*** Data provided Section Begins ***

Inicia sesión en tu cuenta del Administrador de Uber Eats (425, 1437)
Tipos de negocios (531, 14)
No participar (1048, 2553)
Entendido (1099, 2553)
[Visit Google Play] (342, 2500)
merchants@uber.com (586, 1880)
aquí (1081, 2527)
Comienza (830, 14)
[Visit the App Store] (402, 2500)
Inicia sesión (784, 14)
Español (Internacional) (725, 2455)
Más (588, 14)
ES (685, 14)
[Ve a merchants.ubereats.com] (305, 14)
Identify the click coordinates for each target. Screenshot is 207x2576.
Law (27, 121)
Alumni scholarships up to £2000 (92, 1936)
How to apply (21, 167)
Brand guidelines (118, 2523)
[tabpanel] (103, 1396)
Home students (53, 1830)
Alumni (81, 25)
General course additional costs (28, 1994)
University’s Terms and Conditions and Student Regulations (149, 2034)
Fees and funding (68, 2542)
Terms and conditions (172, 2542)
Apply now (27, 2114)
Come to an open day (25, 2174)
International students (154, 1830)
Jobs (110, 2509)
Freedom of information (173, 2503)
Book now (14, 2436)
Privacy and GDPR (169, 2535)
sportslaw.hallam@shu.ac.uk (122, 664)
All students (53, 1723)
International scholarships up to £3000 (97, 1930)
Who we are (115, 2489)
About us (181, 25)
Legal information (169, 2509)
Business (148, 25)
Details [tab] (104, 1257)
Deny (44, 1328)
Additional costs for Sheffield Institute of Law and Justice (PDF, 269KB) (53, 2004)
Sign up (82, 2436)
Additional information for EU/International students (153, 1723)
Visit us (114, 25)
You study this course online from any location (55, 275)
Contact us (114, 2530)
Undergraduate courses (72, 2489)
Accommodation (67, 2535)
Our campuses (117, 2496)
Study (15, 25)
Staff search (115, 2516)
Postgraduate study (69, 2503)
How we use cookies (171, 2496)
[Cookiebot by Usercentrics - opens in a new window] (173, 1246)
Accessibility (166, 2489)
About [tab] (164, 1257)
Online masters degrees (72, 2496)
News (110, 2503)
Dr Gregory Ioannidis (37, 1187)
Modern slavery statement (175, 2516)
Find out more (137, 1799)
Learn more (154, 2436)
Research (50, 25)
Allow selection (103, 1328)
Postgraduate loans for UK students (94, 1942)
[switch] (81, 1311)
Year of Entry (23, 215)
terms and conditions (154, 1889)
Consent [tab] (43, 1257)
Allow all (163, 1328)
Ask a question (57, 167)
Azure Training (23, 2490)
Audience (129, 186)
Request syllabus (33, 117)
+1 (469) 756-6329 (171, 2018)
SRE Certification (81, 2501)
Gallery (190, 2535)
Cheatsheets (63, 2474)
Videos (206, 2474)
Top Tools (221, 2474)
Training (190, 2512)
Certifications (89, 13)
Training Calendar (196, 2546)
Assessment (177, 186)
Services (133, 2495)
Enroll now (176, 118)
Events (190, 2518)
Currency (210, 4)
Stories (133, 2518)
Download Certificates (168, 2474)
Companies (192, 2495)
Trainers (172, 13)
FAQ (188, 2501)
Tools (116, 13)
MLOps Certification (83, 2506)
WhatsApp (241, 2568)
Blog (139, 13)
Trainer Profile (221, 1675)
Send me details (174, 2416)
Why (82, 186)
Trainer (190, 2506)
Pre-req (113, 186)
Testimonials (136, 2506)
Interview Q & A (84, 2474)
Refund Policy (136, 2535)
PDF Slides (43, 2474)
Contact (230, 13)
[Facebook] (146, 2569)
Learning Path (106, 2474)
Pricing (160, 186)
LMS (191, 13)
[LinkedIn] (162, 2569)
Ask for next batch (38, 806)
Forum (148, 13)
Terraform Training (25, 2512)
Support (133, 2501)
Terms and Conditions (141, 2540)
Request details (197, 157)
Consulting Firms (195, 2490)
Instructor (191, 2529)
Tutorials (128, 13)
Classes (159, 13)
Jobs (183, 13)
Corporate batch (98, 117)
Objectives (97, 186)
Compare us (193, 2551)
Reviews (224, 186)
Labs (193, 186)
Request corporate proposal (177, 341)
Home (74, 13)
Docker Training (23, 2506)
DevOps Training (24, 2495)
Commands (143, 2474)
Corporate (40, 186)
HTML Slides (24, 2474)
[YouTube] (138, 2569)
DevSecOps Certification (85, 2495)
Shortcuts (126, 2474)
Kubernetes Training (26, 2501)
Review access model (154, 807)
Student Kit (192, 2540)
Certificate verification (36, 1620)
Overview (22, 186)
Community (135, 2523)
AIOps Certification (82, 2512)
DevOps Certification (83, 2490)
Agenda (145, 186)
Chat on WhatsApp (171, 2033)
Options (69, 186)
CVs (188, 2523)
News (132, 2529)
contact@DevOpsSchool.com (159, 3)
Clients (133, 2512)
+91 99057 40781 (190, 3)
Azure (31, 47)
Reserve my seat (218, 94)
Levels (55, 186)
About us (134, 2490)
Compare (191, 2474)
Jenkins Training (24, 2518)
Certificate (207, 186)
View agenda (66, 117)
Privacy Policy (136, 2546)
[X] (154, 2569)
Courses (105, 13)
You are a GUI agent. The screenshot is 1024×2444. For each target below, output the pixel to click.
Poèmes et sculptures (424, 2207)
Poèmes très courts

*** Data provided Section Ends ***

→ **Task objective**: What are the lines, exactly as written above, from the line with "Events (190, 2518)" to the line with "[LinkedIn] (162, 2569)", both included? Output only those.

→ **Response area**:
Events (190, 2518)
Currency (210, 4)
Stories (133, 2518)
Download Certificates (168, 2474)
Companies (192, 2495)
Trainers (172, 13)
FAQ (188, 2501)
Tools (116, 13)
MLOps Certification (83, 2506)
WhatsApp (241, 2568)
Blog (139, 13)
Trainer Profile (221, 1675)
Send me details (174, 2416)
Why (82, 186)
Trainer (190, 2506)
Pre-req (113, 186)
Testimonials (136, 2506)
Interview Q & A (84, 2474)
Refund Policy (136, 2535)
PDF Slides (43, 2474)
Contact (230, 13)
[Facebook] (146, 2569)
Learning Path (106, 2474)
Pricing (160, 186)
LMS (191, 13)
[LinkedIn] (162, 2569)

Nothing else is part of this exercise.